A user is also, of course, someone who struggles with addiction. To be an addict is—at least partly—to live in a state of powerlessness. Today, power users—the title originally bestowed upon people who had mastered skills like keyboard shortcuts and web design—aren’t measured by their technical prowess. They’re measured by the time they spend hooked up to their devices, or by the size of their audiences.  

Defaulting to “people”

“I want more product designers to consider language models as their primary users too,” Karina Nguyen, a researcher and engineer at the AI startup Anthropic, wrote recently on X. “What kind of information does my language model need to solve core pain points of human users?” 

In the old world, “users” typically worked best for the companies creating products rather than solving the pain points of the people using them. More users equaled more value. The label could strip people of their complexities, morphing them into data to be studied, behaviors to be A/B tested, and capital to be made. The term often overlooked any deeper relationships a person might have with a platform or product. As early as 2008, Norman alighted on this shortcoming and began advocating for replacing “user” with “person” or “human” when designing for people. (The subsequent years have seen an explosion of bots, which has made the issue that much more complicated.) “Psychologists depersonalize the people they study by calling them ‘subjects.’ We depersonalize the people we study by calling them ‘users.’ Both terms are derogatory,” he wrote then. “If we are designing for people, why not call them that?” 
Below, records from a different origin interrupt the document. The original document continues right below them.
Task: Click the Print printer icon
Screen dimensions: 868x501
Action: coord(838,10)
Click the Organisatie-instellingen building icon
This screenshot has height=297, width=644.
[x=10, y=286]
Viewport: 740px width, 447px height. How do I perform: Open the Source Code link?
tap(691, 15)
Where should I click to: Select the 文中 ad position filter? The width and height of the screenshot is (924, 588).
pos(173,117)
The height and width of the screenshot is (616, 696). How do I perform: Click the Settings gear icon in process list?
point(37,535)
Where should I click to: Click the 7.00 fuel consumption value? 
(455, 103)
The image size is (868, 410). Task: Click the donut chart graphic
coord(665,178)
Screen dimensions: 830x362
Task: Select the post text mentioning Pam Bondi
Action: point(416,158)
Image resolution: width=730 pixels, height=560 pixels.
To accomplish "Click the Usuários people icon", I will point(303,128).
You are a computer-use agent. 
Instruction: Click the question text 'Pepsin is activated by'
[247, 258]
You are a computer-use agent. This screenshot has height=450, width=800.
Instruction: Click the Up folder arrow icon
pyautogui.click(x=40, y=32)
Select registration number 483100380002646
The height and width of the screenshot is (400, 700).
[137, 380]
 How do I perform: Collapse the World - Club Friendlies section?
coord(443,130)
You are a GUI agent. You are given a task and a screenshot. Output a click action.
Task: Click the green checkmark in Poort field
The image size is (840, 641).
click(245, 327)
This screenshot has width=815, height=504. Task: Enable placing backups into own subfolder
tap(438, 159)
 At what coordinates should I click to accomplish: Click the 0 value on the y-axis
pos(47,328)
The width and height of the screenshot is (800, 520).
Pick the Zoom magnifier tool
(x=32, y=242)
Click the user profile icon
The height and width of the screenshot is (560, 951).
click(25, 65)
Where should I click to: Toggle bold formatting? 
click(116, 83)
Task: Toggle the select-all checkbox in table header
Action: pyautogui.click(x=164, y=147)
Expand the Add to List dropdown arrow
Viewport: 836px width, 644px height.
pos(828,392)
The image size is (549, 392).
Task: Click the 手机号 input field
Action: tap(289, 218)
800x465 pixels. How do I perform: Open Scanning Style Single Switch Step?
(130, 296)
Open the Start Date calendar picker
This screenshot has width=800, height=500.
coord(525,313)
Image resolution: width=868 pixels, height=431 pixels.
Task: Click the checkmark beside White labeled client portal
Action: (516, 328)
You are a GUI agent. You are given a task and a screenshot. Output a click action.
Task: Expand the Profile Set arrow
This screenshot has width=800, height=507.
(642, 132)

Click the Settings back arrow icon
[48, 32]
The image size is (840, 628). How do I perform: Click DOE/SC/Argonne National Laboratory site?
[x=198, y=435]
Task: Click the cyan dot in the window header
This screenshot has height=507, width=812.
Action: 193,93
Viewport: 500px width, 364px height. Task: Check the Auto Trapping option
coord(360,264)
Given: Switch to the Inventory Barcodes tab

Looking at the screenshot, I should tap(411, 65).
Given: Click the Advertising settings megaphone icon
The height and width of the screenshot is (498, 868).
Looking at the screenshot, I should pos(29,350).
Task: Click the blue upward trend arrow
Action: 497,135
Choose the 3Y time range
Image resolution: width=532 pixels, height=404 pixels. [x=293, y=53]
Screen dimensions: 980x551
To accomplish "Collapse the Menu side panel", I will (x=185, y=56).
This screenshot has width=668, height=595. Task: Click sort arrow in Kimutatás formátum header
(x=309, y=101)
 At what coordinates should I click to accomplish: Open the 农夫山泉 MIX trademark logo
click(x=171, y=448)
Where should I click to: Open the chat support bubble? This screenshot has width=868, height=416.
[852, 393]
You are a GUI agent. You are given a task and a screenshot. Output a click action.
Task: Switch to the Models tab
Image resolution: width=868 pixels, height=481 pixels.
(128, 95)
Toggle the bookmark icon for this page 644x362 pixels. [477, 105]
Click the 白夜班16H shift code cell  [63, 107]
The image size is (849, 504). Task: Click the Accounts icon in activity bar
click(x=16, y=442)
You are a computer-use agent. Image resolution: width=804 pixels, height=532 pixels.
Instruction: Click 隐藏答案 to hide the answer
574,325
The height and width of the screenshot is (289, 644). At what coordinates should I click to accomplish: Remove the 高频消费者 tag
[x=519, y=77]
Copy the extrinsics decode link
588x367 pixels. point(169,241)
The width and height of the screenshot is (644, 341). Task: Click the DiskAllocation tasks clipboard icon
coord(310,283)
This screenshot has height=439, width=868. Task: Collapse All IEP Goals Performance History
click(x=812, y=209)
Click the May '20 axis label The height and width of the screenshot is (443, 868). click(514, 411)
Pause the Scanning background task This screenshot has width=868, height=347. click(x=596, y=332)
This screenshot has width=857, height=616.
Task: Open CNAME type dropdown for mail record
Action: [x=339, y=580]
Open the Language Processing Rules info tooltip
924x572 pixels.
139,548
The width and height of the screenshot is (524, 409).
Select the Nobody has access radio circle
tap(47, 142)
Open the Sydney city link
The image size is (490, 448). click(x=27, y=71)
In 2011, Janet Murray, a professor at Georgia Tech and an early digital media theorist, argued against the term “user” as too narrow and functional. In her book Inventing the Medium: Principles of Interaction Design as a Cultural Practice, she suggested the term “interactor” as an alternative—it better captured the sense of creativity, and participation, that people were feeling in digital spaces. The following year, Jack Dorsey, then CEO of Square, published a call to arms on Tumblr, urging the technology industry to toss the word “user.” Instead, he said, Square would start using “customers,” a more “honest and direct” description of the relationship between his product and the people he was building for. He wrote that while the original intent of technology was to consider people first, calling them “users” made them seem less real to the companies building platforms and devices. Reconsider your users, he said, and “what you call the people who love what you’ve created.” 

Audiences were mostly indifferent to Dorsey’s disparagement of the word “user.” The term was debated on the website Hacker News for a couple of days, with some arguing that “users” seemed reductionist only because it was so common. Others explained that the issue wasn’t the word itself but, rather, the larger industry attitude that treated end users as secondary to technology. Obviously, Dorsey’s post didn’t spur many people to stop using “user.” 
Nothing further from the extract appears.